Discussion:
Nested cross-validation
(too old to reply)
Sebastian Raschka
2015-05-11 13:30:14 UTC
Permalink
Hi,
I stumbled upon the brief note about nested cross-validation in the online documentation at http://scikit-learn.org/stable/tutorial/statistical_inference/model_selection.html#grid-search
=====================
Nested cross-validation
cross_validation.cross_val_score(clf, X_digits, y_digits)
...


array([ 0.938..., 0.963..., 0.944...])
Two cross-validation loops are performed in parallel: one by the GridSearchCV estimator to set gamma and the other one bycross_val_score to measure the prediction performance of the estimator. The resulting scores are unbiased estimates of the prediction score on new data.
=====================

I am wondering how to "use" or "interpret" those scores. For example, if the gamma parameters are set differently in the inner loops, we accumulate test scores from the outer loops that would correspond to different models, and calculating the average performance from those scores wouldn't be a good idea? So, if the estimated parameters are different for the different inner folds, I would say that my model is not "stable" and varies a lot with respect to the chosen training fold.

In general, what would speak against an approach to just split the initial dataset into train/test (70/30), perform grid search (via k-fold CV) on the training set, and evaluate the model performance on the test dataset?

§ REQUEST: Reproduce, word for word, the portion of the nested cross-validation thread above that begins with the words containing "Sebastian Raschka" and ends with "on new data.".

§ DATA EXCERPT:
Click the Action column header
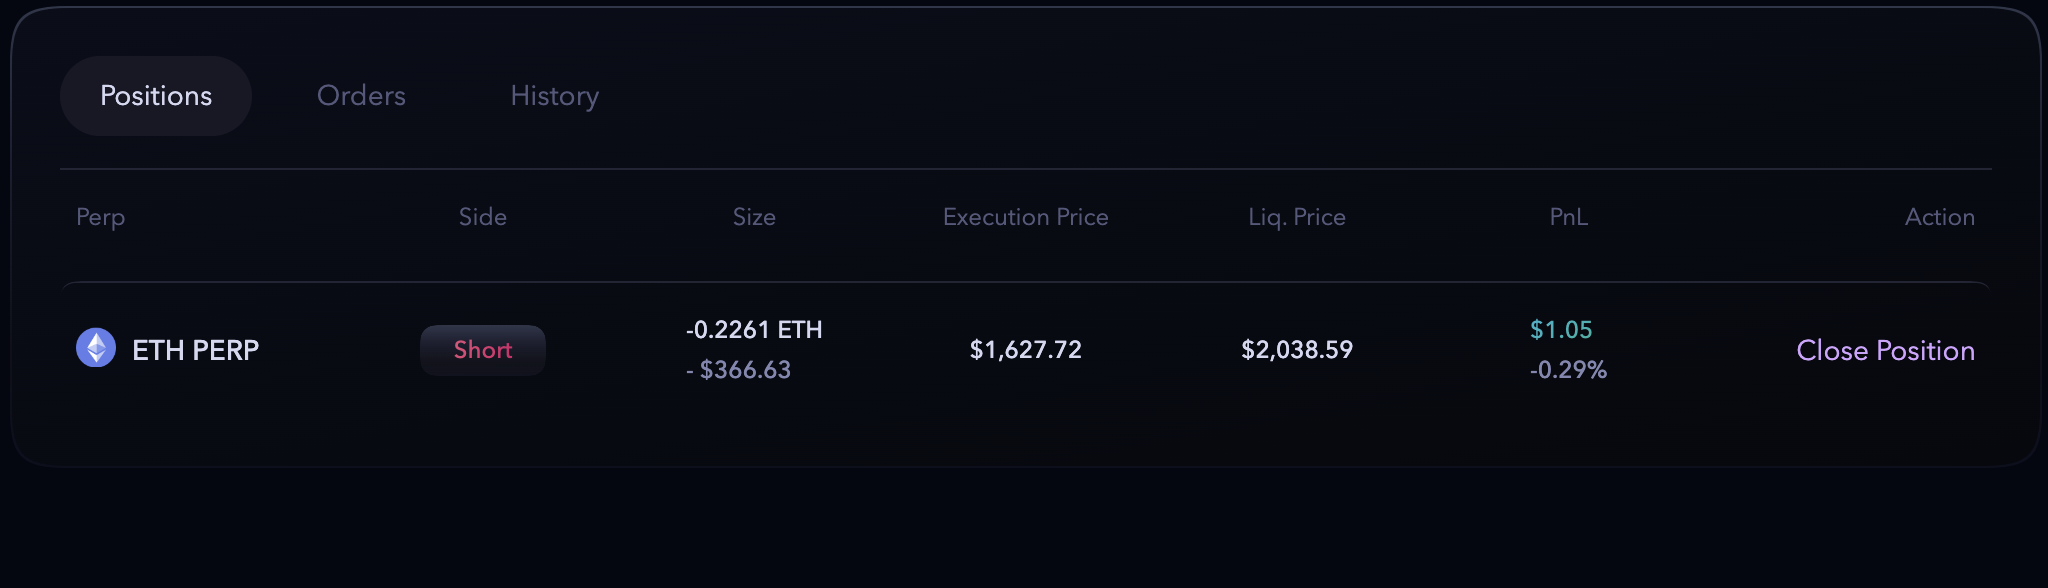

§ RESULT:
Sebastian Raschka
2015-05-11 13:30:14 UTC
Permalink
Hi,
I stumbled upon the brief note about nested cross-validation in the online documentation at http://scikit-learn.org/stable/tutorial/statistical_inference/model_selection.html#grid-search
=====================
Nested cross-validation
cross_validation.cross_val_score(clf, X_digits, y_digits)
...


array([ 0.938..., 0.963..., 0.944...])
Two cross-validation loops are performed in parallel: one by the GridSearchCV estimator to set gamma and the other one bycross_val_score to measure the prediction performance of the estimator. The resulting scores are unbiased estimates of the prediction score on new data.